Tasks for this exercise ::
a) According to the bid protest roundup, what procurement did Aero Spray challenge?
b) Copy the bid protest roundup from "This month’s Law360" up to and including "requests for intervention.", and change "important insights" to "useful insights".

Excerpted text ::
◇ ◇ ◇ ◇ ◇ ◇ ◇

This month’s Law360 Bid Protest Roundup features three cases from the Court of Federal Claims (COFC). The court’s decisions provide important insights into bid protest standing, challenges to Small Business Innovation Research (SBIR) decisions under bid protest jurisdiction, and the significance of timely filing requests for intervention.
In multiple-award indefinite delivery/indefinite quantity (IDIQ) contracts, parties receiving awards sometimes seek to contest the award of an IDIQ contract to other offerors to help reduce the competition for task orders. This unique protest situation is not permitted at the Government Accountability Office (GAO). But the door was opened at the COFC with Judge Lettow’s decision in National Air Cargo, which held that winners of an IDIQ could have standing to contest awards to other offerors, creating a split between the GAO and the COFC. The recent case of Aero Spray, Inc. v. United States departs from that rule and carries that split to the COFC itself, as Judge Solomson, after carefully considering the National Air Cargo opinion, chose to align with the GAO, finding a protester lacks standing to challenge an identical award to another offeror.
Importantly, with regard to this decision, the COFC has different standards for establishing standing in pre-award and post-award protests. Because injury in a post-award bid protest hinges upon the protester’s loss of a direct economic interest, the protester must establish standing by showing that it stood a “substantial chance” of receiving the award, absent the challenged conduct. In a pre-award protest, however, the Federal Circuit permits litigants to instead establish standing by demonstrating a “non-trivial competitive injury that may be redressed by judicial relief.” Applying the standard of review applicable to a post-award protest could effectively close the courtroom doors to these protests, rendering them effectively unreviewable.
In the protest at issue, Aero Spray challenged a Department of the Interior IDIQ procurement seeking aerial firefighting services. Aero Spray protested, arguing it was unfair that it expended substantial funds to ensure its aircraft met solicitation requirements by the time proposals were due, causing its bid to be higher than other offerors whose bids were deemed acceptable despite not meeting all standards at that time, insisting these other offerors should not have received an award.

◇ ◇ ◇ ◇ ◇ ◇ ◇

(Screenshot and document pointing data)

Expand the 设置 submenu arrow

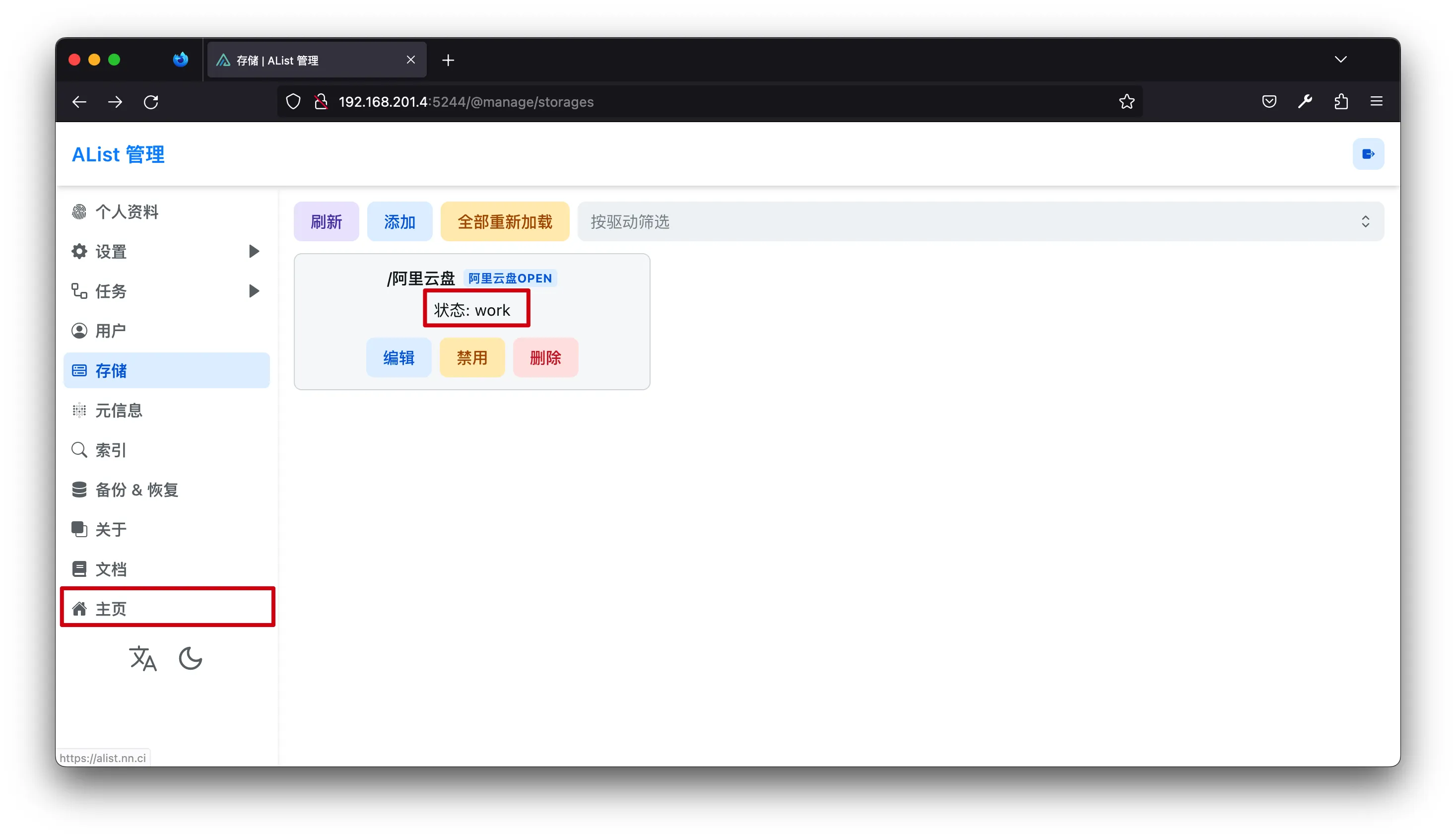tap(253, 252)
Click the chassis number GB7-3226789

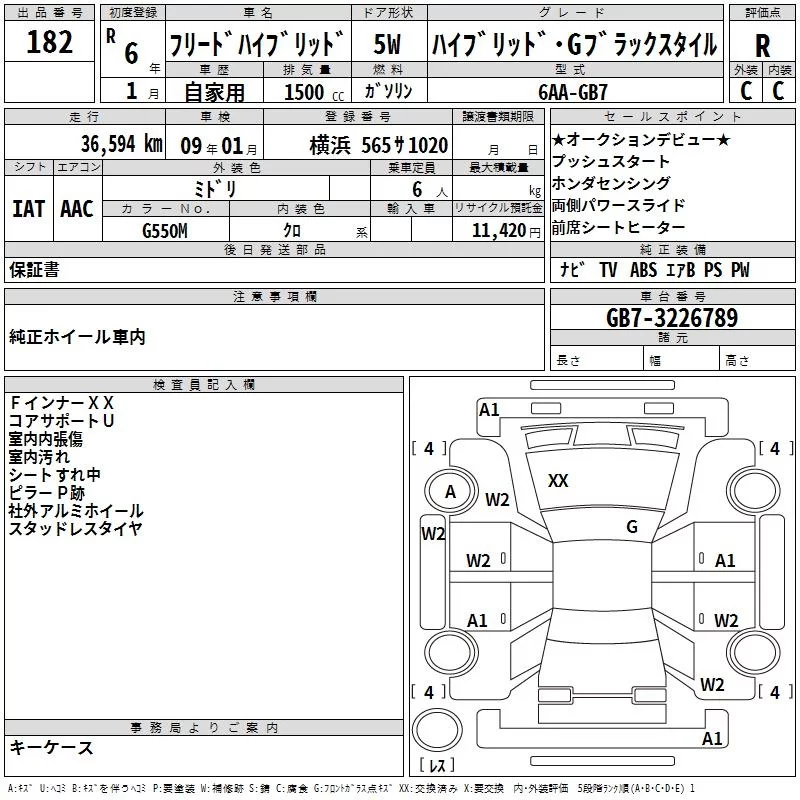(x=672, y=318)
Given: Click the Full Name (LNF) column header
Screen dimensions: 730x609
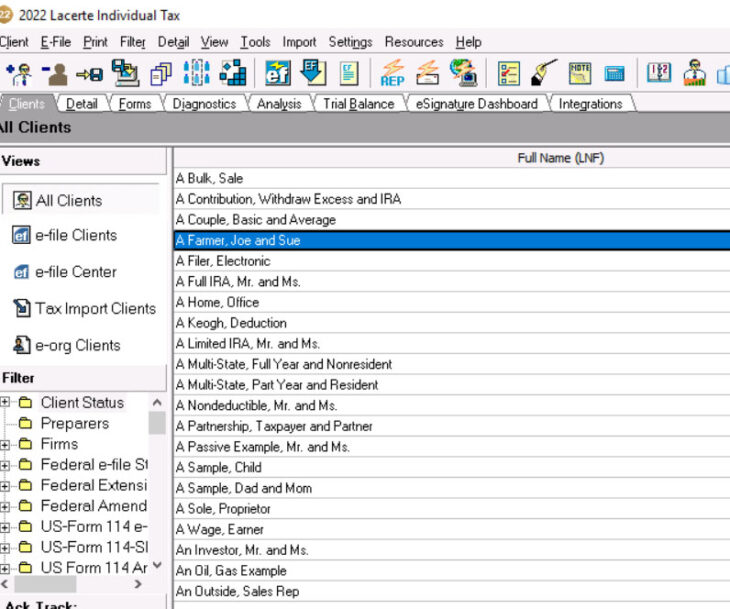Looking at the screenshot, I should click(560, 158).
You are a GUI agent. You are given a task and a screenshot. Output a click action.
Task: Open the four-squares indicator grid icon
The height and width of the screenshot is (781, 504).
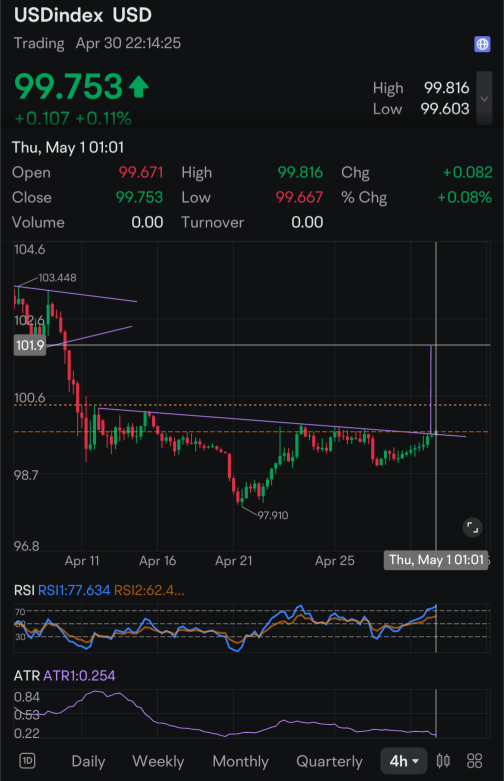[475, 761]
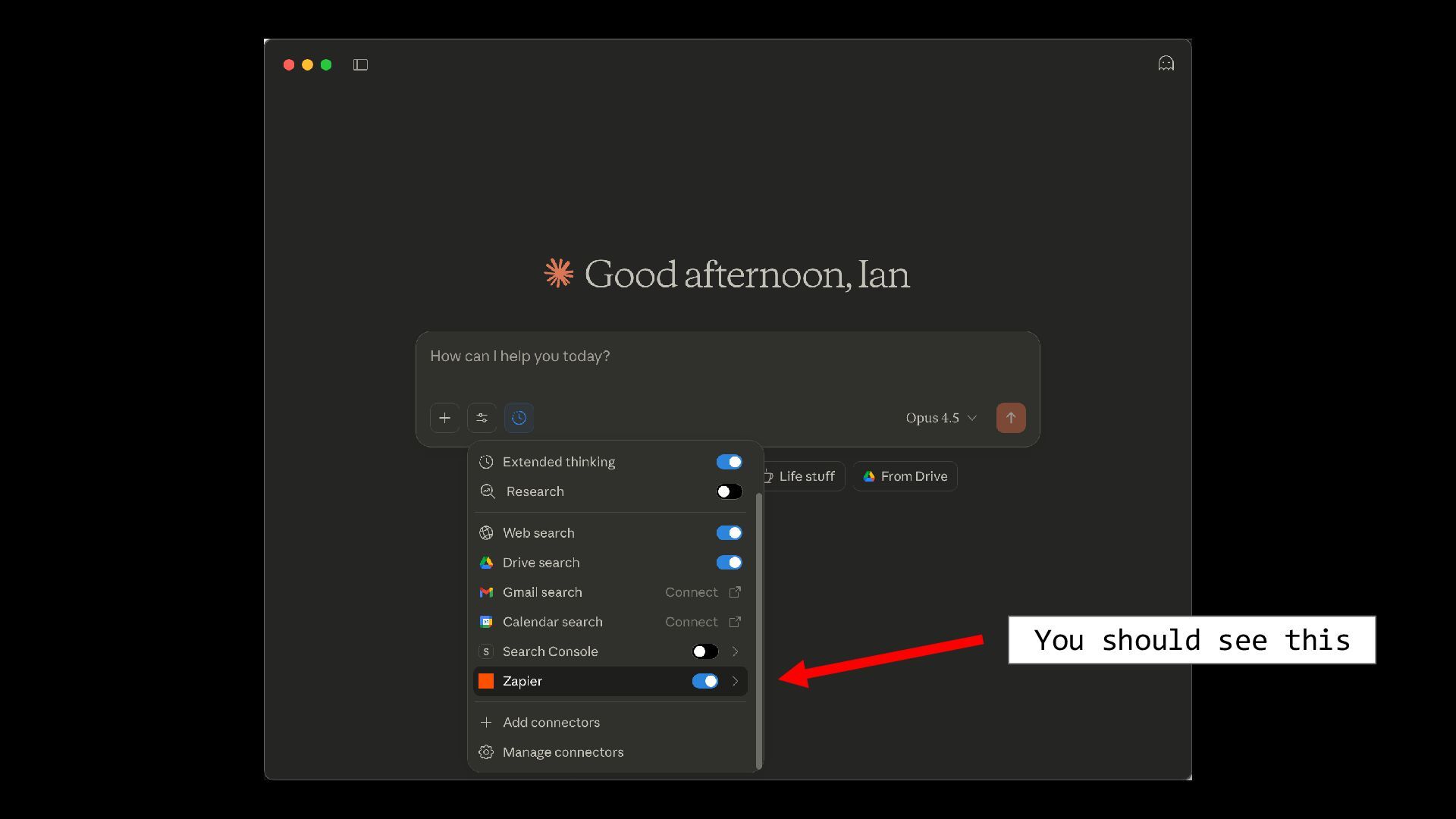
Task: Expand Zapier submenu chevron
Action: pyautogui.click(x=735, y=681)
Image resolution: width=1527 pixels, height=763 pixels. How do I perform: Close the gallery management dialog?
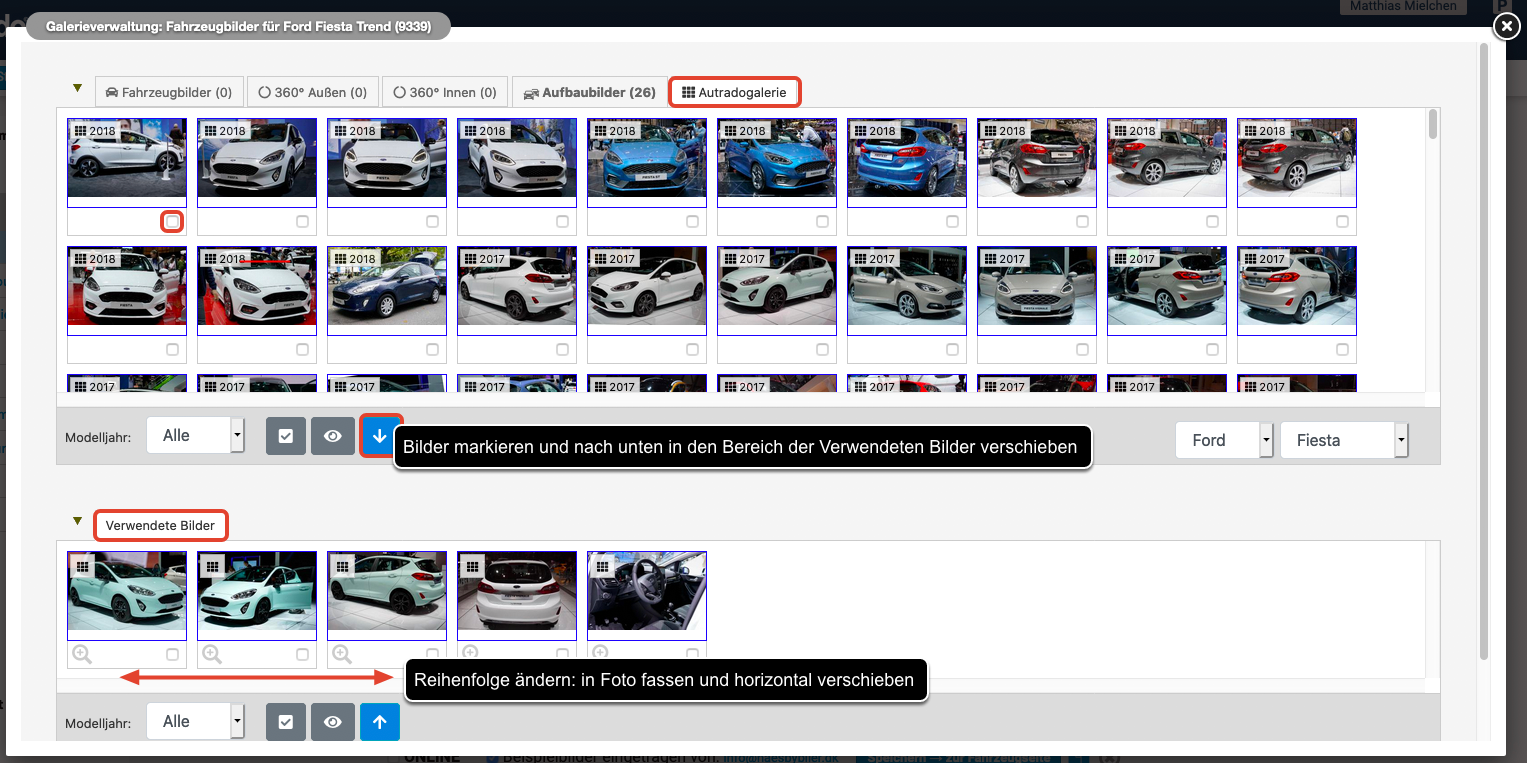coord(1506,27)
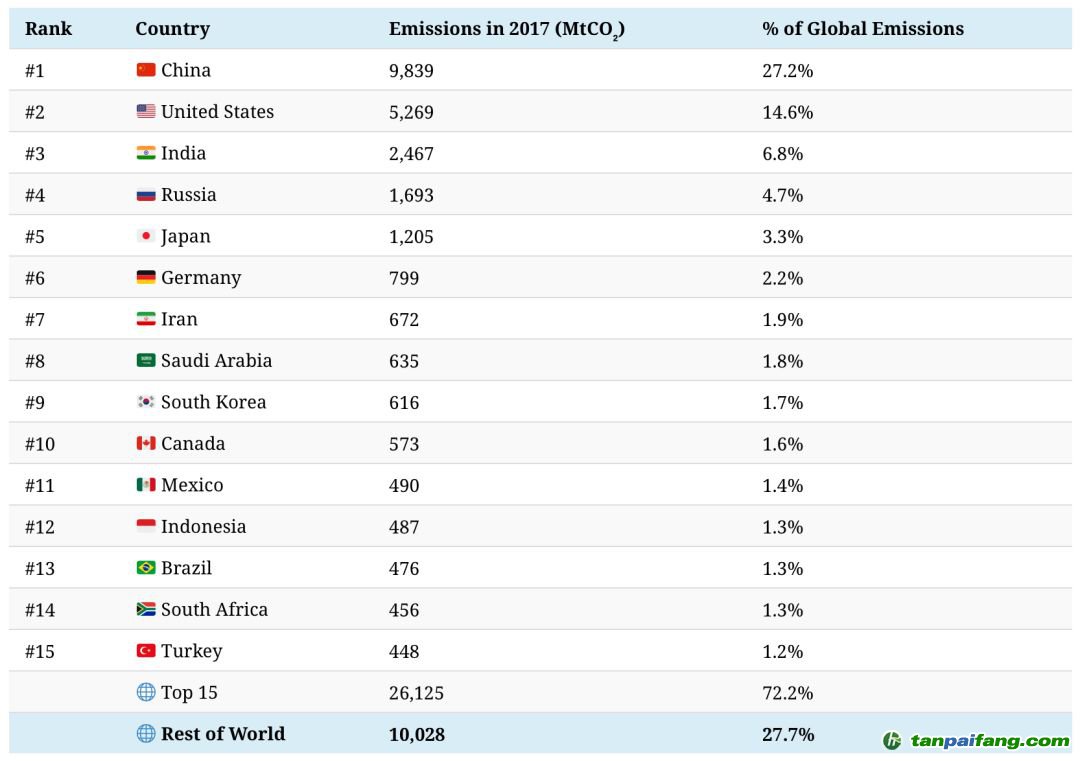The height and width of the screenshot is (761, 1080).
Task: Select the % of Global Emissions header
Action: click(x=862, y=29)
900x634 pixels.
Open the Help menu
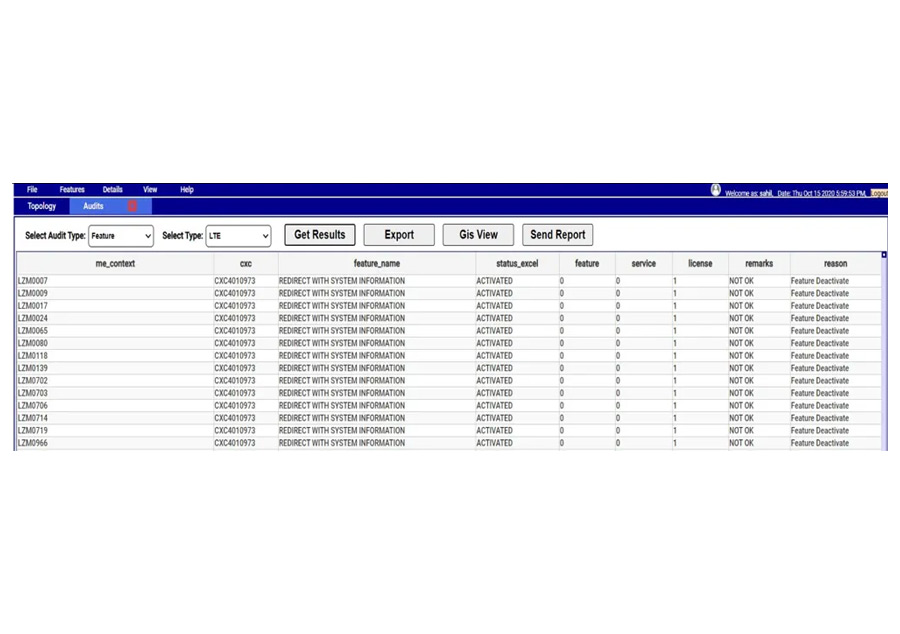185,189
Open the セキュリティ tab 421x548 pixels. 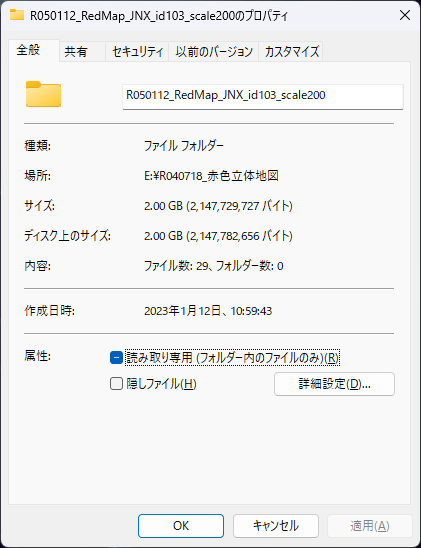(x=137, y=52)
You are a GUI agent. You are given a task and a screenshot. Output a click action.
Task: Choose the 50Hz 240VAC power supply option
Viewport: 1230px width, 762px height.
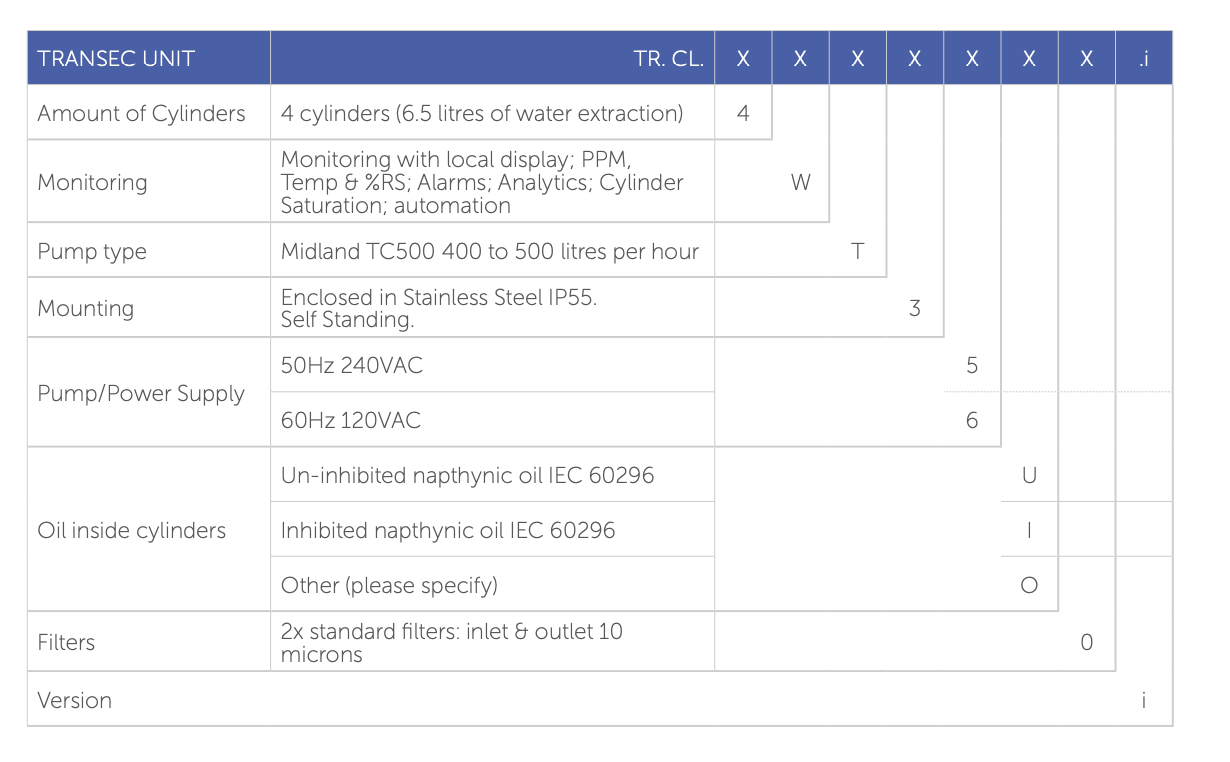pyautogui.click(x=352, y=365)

◇ ◇ ◇ ◇ ◇ ◇ ◇

Per-task answers ::
a) A Department of the Interior IDIQ procurement seeking aerial firefighting services.

b)
This month’s Law360 Bid Protest Roundup features three cases from the Court of Federal Claims (COFC). The court’s decisions provide useful insights into bid protest standing, challenges to Small Business Innovation Research (SBIR) decisions under bid protest jurisdiction, and the significance of timely filing requests for intervention.